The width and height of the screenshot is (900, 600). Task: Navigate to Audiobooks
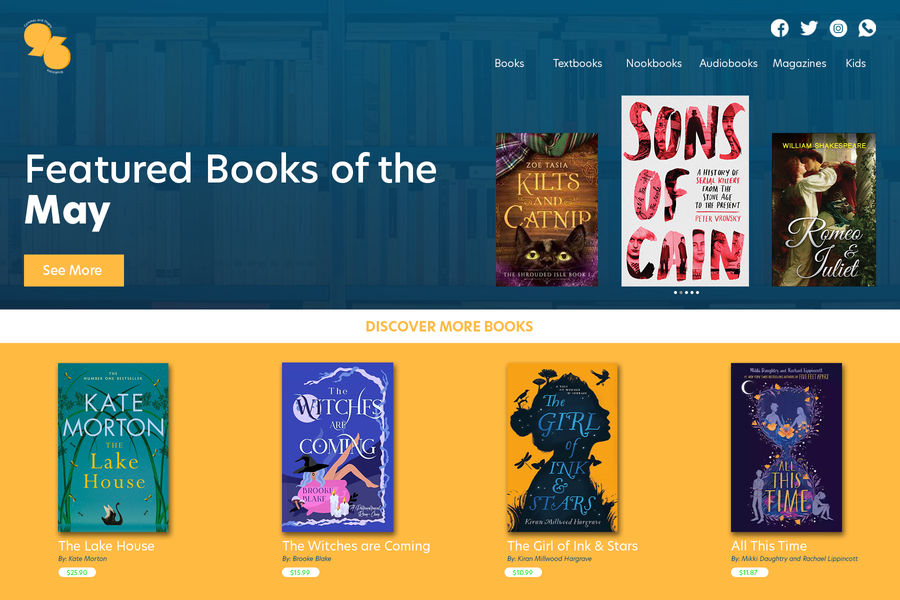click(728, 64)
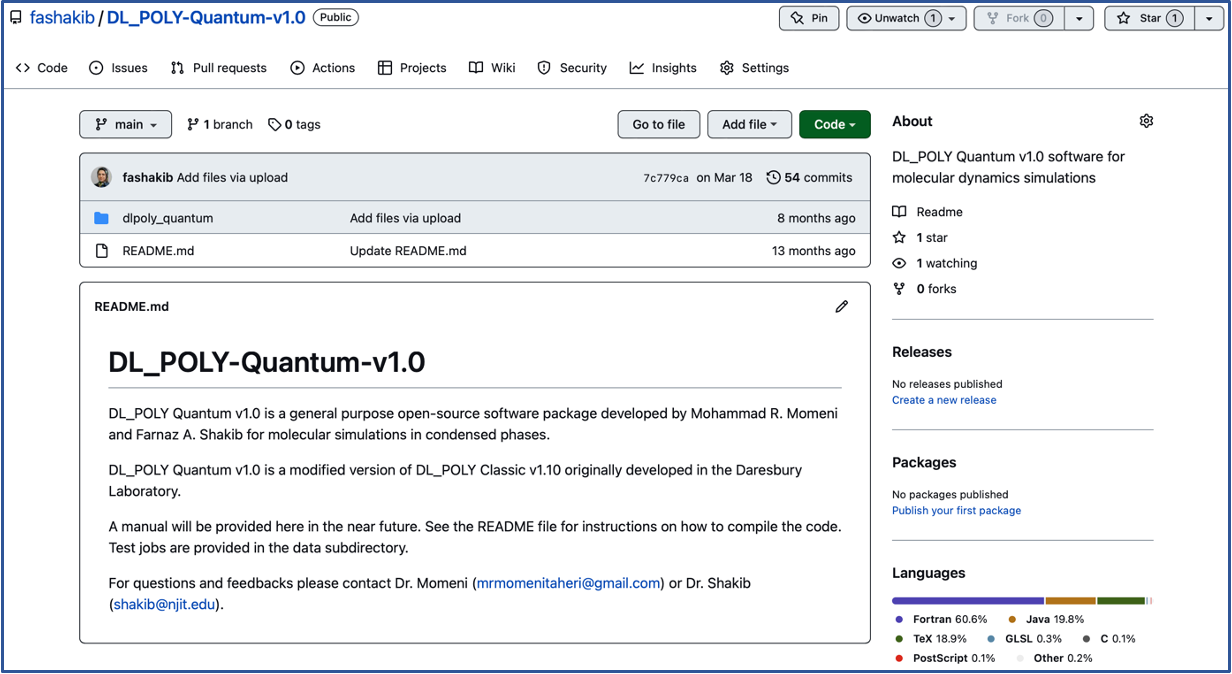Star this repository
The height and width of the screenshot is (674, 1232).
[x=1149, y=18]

TASK STATEMENT: Make an exact reproduction of the listing above, without any pictures.

OUTPUT BELOW:
The width and height of the screenshot is (900, 600). Task: Navigate to Audiobooks
click(728, 64)
Star this repository
The height and width of the screenshot is (674, 1232).
[x=1149, y=18]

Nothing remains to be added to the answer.